== WORK TO COMPLETE ==
Look through the data below. Show each line where the string "computer" occurs.

== INFORMATION SUPPLIED ==
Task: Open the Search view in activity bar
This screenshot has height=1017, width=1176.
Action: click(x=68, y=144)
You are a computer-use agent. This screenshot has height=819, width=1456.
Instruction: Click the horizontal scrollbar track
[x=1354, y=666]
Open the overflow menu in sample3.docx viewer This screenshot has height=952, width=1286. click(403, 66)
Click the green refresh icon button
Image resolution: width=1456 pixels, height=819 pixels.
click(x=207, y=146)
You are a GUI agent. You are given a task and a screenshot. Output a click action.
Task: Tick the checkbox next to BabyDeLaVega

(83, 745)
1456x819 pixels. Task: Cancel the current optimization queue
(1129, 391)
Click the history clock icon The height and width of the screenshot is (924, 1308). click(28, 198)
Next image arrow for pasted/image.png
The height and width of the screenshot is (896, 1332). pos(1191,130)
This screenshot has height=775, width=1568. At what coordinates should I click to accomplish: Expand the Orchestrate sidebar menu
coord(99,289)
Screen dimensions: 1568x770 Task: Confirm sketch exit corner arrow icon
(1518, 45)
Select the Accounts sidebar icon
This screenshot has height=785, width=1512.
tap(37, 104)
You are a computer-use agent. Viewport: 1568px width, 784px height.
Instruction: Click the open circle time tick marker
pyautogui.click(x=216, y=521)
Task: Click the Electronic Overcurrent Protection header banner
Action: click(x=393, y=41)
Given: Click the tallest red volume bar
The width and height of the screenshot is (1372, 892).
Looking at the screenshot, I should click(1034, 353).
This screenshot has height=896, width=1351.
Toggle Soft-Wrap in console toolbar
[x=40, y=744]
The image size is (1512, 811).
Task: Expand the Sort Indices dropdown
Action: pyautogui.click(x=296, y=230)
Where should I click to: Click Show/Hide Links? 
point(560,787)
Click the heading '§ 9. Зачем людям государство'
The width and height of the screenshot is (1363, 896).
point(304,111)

== PROBLEM SOLUTION ==
You are a computer-use agent. This screenshot has height=819, width=1456.
You are a computer-use agent. Viewport: 1568px width, 784px height.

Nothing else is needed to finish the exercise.